Chi con i giovani parla, e non li vede solo come compratori/consumatori di contraccettivi, sa quanto è travagliata l’adolescenza, quanto è difficile l’accettazione di un corpo che cambia; conosce lo sguardo dei primi innamoramenti, o dell’attrazione per l’altro sesso. Chi trascorre tante ore con le ragazze e per loro diventa un punto di riferimento autorevole, ha sentito di certo la confidenza sofferta di tante “prime volte” vissute perché “lo fanno tutte”, o perché “altrimenti mi prendono in giro”, o “sennò lui mi molla”. Sono ferite che non si rimarginano più.

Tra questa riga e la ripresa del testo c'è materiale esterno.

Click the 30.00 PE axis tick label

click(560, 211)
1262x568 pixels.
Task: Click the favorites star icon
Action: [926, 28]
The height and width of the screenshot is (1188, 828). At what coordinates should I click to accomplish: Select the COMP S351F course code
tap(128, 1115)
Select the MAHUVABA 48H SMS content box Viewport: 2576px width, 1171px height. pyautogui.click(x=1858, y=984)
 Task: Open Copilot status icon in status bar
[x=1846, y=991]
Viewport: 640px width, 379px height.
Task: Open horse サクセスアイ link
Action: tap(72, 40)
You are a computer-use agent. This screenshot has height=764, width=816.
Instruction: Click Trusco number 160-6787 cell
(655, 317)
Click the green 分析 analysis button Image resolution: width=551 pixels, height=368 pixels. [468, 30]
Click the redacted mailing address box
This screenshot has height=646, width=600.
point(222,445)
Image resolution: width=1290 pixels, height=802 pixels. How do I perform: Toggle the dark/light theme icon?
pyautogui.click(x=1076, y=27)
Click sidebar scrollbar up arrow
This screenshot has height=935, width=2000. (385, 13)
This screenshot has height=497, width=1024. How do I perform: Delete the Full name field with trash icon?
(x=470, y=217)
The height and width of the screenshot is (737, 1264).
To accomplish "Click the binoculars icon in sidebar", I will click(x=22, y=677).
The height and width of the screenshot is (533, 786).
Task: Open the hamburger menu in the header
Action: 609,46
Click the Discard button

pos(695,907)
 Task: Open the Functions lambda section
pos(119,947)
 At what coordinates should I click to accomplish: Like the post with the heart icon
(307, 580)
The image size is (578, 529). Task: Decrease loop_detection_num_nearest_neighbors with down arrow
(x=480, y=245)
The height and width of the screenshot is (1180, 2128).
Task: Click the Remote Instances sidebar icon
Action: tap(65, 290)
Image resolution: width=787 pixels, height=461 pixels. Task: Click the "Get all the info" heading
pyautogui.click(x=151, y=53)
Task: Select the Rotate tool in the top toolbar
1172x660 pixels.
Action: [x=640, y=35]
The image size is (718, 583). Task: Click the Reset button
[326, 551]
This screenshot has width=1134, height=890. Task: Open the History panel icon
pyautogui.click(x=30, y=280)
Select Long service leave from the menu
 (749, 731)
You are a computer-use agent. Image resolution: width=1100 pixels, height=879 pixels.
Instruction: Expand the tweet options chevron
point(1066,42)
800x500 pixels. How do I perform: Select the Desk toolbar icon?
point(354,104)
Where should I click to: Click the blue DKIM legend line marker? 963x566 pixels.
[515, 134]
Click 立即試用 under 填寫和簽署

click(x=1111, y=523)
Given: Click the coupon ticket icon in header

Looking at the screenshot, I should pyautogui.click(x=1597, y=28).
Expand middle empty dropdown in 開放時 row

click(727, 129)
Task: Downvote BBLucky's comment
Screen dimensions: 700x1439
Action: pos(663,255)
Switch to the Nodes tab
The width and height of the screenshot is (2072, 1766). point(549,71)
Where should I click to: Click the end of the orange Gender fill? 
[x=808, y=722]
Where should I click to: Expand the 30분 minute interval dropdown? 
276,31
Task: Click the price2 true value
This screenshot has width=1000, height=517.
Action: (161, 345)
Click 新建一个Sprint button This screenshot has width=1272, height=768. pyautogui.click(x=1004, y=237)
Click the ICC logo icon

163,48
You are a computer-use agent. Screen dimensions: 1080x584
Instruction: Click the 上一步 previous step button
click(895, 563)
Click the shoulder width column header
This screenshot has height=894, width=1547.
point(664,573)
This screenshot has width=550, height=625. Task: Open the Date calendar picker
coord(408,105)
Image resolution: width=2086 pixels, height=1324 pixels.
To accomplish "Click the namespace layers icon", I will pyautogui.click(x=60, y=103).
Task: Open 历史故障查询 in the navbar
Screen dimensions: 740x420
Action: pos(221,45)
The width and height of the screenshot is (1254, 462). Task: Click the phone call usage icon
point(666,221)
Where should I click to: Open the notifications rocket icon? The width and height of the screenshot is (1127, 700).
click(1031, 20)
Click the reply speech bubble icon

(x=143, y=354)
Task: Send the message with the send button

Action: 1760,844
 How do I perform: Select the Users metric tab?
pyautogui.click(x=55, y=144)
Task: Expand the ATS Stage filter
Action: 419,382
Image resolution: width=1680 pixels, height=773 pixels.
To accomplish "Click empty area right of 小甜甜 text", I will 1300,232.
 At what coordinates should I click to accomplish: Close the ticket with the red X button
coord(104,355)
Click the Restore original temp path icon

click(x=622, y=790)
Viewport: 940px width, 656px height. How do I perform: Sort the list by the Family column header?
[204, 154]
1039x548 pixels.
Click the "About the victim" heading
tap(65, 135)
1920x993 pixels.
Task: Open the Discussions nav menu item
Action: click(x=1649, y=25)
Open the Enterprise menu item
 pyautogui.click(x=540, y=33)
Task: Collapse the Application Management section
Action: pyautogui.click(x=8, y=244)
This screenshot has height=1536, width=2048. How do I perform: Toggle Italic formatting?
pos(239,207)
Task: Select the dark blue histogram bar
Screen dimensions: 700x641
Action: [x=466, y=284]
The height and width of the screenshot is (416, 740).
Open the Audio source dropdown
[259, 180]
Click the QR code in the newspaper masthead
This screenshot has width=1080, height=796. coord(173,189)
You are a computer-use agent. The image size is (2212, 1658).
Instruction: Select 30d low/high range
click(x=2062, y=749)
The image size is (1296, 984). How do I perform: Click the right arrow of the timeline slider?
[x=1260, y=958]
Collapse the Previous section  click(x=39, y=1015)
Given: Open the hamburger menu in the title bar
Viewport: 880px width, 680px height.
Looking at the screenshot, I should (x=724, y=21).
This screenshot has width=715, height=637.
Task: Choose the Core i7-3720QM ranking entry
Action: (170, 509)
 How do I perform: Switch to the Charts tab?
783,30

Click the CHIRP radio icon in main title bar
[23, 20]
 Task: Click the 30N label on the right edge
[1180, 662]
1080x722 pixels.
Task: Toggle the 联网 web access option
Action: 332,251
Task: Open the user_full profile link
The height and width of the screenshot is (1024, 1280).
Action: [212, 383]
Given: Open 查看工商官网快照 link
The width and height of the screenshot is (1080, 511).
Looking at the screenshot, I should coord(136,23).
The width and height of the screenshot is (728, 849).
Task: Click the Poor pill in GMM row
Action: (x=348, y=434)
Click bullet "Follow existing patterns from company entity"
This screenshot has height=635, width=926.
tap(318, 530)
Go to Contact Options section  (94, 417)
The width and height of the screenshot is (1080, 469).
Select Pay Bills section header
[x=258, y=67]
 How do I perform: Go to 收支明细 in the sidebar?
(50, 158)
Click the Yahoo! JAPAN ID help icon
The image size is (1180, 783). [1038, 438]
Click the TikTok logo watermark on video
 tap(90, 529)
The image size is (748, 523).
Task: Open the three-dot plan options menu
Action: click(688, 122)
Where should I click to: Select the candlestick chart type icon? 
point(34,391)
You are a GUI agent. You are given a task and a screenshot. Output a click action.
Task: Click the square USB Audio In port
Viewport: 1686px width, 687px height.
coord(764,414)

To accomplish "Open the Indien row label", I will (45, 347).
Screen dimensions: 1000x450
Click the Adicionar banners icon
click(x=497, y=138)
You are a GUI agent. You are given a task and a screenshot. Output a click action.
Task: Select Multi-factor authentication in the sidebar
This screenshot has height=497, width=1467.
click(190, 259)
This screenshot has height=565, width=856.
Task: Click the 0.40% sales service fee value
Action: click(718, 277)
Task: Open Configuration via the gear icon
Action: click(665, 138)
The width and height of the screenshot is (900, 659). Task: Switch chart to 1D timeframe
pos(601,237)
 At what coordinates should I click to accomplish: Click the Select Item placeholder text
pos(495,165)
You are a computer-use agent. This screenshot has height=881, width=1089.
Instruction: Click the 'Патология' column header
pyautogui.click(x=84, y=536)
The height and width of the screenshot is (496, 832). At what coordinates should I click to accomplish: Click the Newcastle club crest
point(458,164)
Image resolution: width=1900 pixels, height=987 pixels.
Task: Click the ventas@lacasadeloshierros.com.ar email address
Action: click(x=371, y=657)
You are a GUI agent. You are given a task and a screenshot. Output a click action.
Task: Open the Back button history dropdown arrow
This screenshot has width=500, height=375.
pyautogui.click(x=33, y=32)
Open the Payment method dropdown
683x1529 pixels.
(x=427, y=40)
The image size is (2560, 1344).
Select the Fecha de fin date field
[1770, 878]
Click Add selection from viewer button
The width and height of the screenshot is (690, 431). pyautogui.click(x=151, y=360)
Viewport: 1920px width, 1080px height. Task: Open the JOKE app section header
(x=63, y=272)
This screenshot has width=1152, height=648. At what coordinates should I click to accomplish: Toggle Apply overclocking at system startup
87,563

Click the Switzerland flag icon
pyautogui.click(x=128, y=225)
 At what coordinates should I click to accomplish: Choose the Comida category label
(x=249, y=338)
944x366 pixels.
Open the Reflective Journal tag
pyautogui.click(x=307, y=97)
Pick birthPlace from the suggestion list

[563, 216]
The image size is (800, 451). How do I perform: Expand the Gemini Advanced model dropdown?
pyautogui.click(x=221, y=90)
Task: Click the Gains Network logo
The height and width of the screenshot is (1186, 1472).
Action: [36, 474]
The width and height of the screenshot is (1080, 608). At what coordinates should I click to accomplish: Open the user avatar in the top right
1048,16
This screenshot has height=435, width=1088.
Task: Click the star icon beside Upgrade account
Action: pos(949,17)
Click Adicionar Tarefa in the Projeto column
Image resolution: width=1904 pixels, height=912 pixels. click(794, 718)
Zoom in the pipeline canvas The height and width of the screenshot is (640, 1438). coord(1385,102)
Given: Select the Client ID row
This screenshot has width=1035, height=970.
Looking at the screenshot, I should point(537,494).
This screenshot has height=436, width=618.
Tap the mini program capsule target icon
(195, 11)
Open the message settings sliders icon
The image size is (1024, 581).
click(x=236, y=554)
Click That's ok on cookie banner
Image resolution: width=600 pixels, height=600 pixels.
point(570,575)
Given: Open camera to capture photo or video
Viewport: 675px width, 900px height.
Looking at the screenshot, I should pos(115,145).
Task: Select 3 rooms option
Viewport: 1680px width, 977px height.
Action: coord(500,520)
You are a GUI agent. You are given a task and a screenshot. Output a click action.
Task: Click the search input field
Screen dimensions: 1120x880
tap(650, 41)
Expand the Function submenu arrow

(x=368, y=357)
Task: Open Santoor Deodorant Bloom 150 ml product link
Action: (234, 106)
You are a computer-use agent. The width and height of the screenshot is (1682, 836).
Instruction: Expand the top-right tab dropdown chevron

Certo educare all’affettività è impegnativo, perché occorre tempo e bisogna mettersi in gioco in prima persona. Più facile e più veloce accompagnare la figlia quattordicenne dal ginecologo, farle prescrivere la pillola e saperla “protetta”. O delegare agli incontri di “educazione sessuale” promossi dalle scuole. O ai media. O ai discorsi tra coetanei. O lasciare che i giovani imparino la strada dei consultori, preferibilmente tagliando fuori dal tragitto la via di casa (che è esattamente ciò che vuole il “mondo”: questo mondo “panem et circenses”, in cui ogni desiderio va soddisfatto sempre e subito, e pazienza se poi resti con l’amaro in bocca…).
Io non lo so che cosa sono riuscita a trasmettere, in questi anni insieme ai ragazzi, della bellezza dell’innamoramento e dell’amore. So che i giovani – checché ne pensino gli “esperti” e le case farmaceutiche – quando spiego letteratura restano affascinati e commossi da ideali “alti” di amore.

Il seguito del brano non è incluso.